- _REQUIRED TASKS_
- A) Revise the blog post by reproducing the part that opens with the words "Daily Archives: October" and closes with "on our DVR.", with "late night tv" changed to "late-night television".
- B) Pick up the blog post after its final sentence and keep writing.

- _PAGE TEXT_
▬▬▬

Daily Archives: October 16, 2009

Everything’s Amazing, Nobody’s Happy

Evidently this has been around for about 7 months. But it’s late night tv and I don’t do late night tv. Not that there’s anything wrong with it, I just can’t keep my eyes open past 10:30pm. And TiVo or DVR? Our DVR is already 91% full with junk we haven’t watched yet but think we’re actually going to make time for. So, no room for late night tv on our DVR.

Comedian Louis C.K. shares his take on our skewed sense of reality. Amazing things are going on all around us and we take them for granted. Along these lines I’m reading a great book called “Little Heathens: Hard Times and High Spirits on an Iowa Farm During the Great Depression.” little heathens

And now that I’m reading this book it annoys me even more when people try to compare the times we’re living in now, this “great” recession, to the Great Depression. I realize times are very tough now. Tougher than we’ve seen it in a very, very long time. But our great country is still, even in these “hard” times, so incredibly blessed. I recently listened to a story on the BBC World News commenting on a woman trying to feed her family in a small village in India. All they had to eat were lentils with water. Every meal. Every day. A segment on 60 Minutes years ago interviewed America’s poor. They interviewed the poor of NYC. America’s poor didn’t have their own health insurance – but they had Medicaid. They couldn’t afford to go out to eat – but they had food stamps. They lived in NY City and they didn’t have a car, but they had cable. Before I’m blasted for my comments let me say I am very aware that people are struggling every day in this country. I’m just saying that maybe, just maybe, there are some of us out there that need to readjust our perception. What IS poor? What IS tragic?

▬▬▬

Collected data

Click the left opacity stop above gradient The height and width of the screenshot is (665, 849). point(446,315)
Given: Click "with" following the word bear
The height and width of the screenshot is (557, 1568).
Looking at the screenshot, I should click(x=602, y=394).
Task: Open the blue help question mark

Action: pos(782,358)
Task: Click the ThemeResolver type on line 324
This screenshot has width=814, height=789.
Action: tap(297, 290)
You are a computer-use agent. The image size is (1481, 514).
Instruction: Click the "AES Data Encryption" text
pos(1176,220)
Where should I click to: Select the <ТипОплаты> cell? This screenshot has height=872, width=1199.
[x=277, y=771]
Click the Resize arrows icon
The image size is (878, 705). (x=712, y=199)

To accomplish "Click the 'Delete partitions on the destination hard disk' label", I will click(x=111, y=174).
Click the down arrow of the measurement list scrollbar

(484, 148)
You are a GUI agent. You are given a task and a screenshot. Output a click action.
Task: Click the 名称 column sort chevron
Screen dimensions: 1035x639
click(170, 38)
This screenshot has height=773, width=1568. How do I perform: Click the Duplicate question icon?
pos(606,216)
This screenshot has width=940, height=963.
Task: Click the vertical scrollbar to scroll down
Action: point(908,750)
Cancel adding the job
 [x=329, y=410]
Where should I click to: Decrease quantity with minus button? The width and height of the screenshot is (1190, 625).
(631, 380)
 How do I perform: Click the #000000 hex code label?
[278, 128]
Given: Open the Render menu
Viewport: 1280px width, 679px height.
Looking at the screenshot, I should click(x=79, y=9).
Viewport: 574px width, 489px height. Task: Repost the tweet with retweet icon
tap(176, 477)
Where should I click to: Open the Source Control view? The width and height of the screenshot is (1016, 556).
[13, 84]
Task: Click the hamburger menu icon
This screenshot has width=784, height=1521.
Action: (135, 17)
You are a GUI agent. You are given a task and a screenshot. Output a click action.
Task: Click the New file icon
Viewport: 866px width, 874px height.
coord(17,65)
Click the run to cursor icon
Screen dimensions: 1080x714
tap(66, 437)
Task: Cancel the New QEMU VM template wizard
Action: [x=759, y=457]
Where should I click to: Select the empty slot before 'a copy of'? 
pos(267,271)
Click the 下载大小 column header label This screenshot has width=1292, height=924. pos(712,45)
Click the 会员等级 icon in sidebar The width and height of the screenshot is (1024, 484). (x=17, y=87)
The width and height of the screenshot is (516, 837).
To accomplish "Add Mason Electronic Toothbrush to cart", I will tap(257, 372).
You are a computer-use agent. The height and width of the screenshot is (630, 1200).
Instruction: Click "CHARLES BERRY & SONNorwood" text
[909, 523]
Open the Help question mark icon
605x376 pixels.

▬▬▬

- _REPLIES_
- A)
Daily Archives: October 16, 2009

Everything’s Amazing, Nobody’s Happy

Evidently this has been around for about 7 months. But it’s late-night television and I don’t do late-night television. Not that there’s anything wrong with it, I just can’t keep my eyes open past 10:30pm. And TiVo or DVR? Our DVR is already 91% full with junk we haven’t watched yet but think we’re actually going to make time for. So, no room for late-night television on our DVR.

- B)
And so you can blast me armed with a little background knowledge let me put it out there that both my husband and I are college educated. But we worked for our education, paying for it through student loans and part-time jobs.  My husband makes enough money so that I can stay home with our children. We have a nice home and two cars. But it wasn’t always this way. And for a while, I was a single mother, teaching at a private school, making just above poverty level. In fact, if my car had been 2 years older I would have qualified for food stamps. But I didn’t feel poor. When I was very young I grew up in a home where all four of us kids slept in the only bedroom and my parents slept on a pull out couch in the living room. We rotated four meals throughout the week: spaghetti, mac and cheese, spanish rice and hotdogs and beans. My grandparents had to help us out periodically and I remember so looking forward to going to their house to be able to eat something different and have fresh fruit! Even then, I didn’t feel poor.  

It’s our perception. The reality hides in Zimbabwe, Somalia, the ghettos of India. What most of us enjoy today many in the world view as a luxury: fresh fruit and vegetables, more than three outfits, two pairs of shoes. A book to read. A television to watch. A refrigerator to keep things fresh.

What we enjoy today IS amazing!

Go here (on YouTube) to see this very funny video. Evidently, if I post it here I’m violating some copyright laws. Oops! (And here I display a Blog With Integrity badge……slinking off very quietly now. Sorry!)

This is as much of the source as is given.